Exercise task
In the lines below, replace "computer-use agent" with "screen agent" and leave everything else untouched.

Lines for finding displayed items:
————————

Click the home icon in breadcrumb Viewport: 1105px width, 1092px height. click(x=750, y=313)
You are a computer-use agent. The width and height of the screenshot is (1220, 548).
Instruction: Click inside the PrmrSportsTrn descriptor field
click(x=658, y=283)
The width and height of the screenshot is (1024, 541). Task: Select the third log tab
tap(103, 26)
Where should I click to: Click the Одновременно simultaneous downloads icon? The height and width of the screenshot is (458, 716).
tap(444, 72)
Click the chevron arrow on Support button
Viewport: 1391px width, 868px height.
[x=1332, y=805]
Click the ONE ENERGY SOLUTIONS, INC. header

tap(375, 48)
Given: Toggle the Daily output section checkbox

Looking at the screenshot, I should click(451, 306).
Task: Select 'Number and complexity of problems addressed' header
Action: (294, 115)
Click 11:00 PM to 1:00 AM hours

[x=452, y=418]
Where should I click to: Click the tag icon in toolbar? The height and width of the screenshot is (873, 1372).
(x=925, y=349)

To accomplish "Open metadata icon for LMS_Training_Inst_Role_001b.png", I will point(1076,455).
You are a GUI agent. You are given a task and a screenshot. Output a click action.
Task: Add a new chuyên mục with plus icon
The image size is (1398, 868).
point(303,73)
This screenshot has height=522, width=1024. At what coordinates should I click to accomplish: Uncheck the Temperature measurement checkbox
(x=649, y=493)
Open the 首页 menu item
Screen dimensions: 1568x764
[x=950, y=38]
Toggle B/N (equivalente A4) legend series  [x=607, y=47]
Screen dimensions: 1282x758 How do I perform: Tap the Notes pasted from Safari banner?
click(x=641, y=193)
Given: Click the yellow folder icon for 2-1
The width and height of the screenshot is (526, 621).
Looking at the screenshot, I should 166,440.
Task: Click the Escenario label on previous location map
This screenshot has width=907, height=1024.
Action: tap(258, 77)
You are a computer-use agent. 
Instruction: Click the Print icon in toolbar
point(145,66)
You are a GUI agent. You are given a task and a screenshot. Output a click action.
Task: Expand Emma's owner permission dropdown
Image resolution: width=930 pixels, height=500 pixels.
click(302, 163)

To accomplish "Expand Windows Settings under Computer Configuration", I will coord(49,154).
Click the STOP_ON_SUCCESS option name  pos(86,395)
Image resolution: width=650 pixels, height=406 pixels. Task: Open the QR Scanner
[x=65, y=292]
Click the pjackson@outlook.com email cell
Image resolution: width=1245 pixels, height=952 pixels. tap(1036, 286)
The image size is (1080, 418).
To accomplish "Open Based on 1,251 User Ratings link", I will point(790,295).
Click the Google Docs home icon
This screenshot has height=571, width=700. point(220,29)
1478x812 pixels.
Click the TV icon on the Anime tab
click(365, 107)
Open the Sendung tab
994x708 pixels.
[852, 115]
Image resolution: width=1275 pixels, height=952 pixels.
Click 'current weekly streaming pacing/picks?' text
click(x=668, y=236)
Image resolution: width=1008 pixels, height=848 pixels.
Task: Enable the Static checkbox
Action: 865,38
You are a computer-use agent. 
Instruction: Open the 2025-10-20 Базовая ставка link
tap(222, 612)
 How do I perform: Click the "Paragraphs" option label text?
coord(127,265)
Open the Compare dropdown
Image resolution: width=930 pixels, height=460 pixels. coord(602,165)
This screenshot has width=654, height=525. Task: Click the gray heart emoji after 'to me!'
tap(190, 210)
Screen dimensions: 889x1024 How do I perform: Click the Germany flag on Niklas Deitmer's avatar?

————————

Answer to this problem
Click the home icon in breadcrumb Viewport: 1105px width, 1092px height. click(x=750, y=313)
You are a screen agent. The width and height of the screenshot is (1220, 548).
Instruction: Click inside the PrmrSportsTrn descriptor field
click(x=658, y=283)
The width and height of the screenshot is (1024, 541). Task: Select the third log tab
tap(103, 26)
Where should I click to: Click the Одновременно simultaneous downloads icon? The height and width of the screenshot is (458, 716).
tap(444, 72)
Click the chevron arrow on Support button
Viewport: 1391px width, 868px height.
[x=1332, y=805]
Click the ONE ENERGY SOLUTIONS, INC. header

tap(375, 48)
Given: Toggle the Daily output section checkbox

Looking at the screenshot, I should click(451, 306).
Task: Select 'Number and complexity of problems addressed' header
Action: (294, 115)
Click 11:00 PM to 1:00 AM hours

[x=452, y=418]
Where should I click to: Click the tag icon in toolbar? The height and width of the screenshot is (873, 1372).
(x=925, y=349)

To accomplish "Open metadata icon for LMS_Training_Inst_Role_001b.png", I will point(1076,455).
You are a GUI agent. You are given a task and a screenshot. Output a click action.
Task: Add a new chuyên mục with plus icon
The image size is (1398, 868).
point(303,73)
This screenshot has height=522, width=1024. At what coordinates should I click to accomplish: Uncheck the Temperature measurement checkbox
(x=649, y=493)
Open the 首页 menu item
Screen dimensions: 1568x764
[x=950, y=38]
Toggle B/N (equivalente A4) legend series  [x=607, y=47]
Screen dimensions: 1282x758 How do I perform: Tap the Notes pasted from Safari banner?
click(x=641, y=193)
Given: Click the yellow folder icon for 2-1
The width and height of the screenshot is (526, 621).
Looking at the screenshot, I should 166,440.
Task: Click the Escenario label on previous location map
This screenshot has width=907, height=1024.
Action: tap(258, 77)
You are a screen agent. 
Instruction: Click the Print icon in toolbar
point(145,66)
You are a GUI agent. You are given a task and a screenshot. Output a click action.
Task: Expand Emma's owner permission dropdown
Image resolution: width=930 pixels, height=500 pixels.
click(302, 163)

To accomplish "Expand Windows Settings under Computer Configuration", I will coord(49,154).
Click the STOP_ON_SUCCESS option name  pos(86,395)
Image resolution: width=650 pixels, height=406 pixels. Task: Open the QR Scanner
[x=65, y=292]
Click the pjackson@outlook.com email cell
Image resolution: width=1245 pixels, height=952 pixels. tap(1036, 286)
The image size is (1080, 418).
To accomplish "Open Based on 1,251 User Ratings link", I will point(790,295).
Click the Google Docs home icon
This screenshot has height=571, width=700. point(220,29)
1478x812 pixels.
Click the TV icon on the Anime tab
click(365, 107)
Open the Sendung tab
994x708 pixels.
[852, 115]
Image resolution: width=1275 pixels, height=952 pixels.
Click 'current weekly streaming pacing/picks?' text
click(x=668, y=236)
Image resolution: width=1008 pixels, height=848 pixels.
Task: Enable the Static checkbox
Action: 865,38
You are a screen agent. 
Instruction: Open the 2025-10-20 Базовая ставка link
tap(222, 612)
 How do I perform: Click the "Paragraphs" option label text?
coord(127,265)
Open the Compare dropdown
Image resolution: width=930 pixels, height=460 pixels. coord(602,165)
This screenshot has width=654, height=525. Task: Click the gray heart emoji after 'to me!'
tap(190, 210)
Screen dimensions: 889x1024 How do I perform: Click the Germany flag on Niklas Deitmer's avatar?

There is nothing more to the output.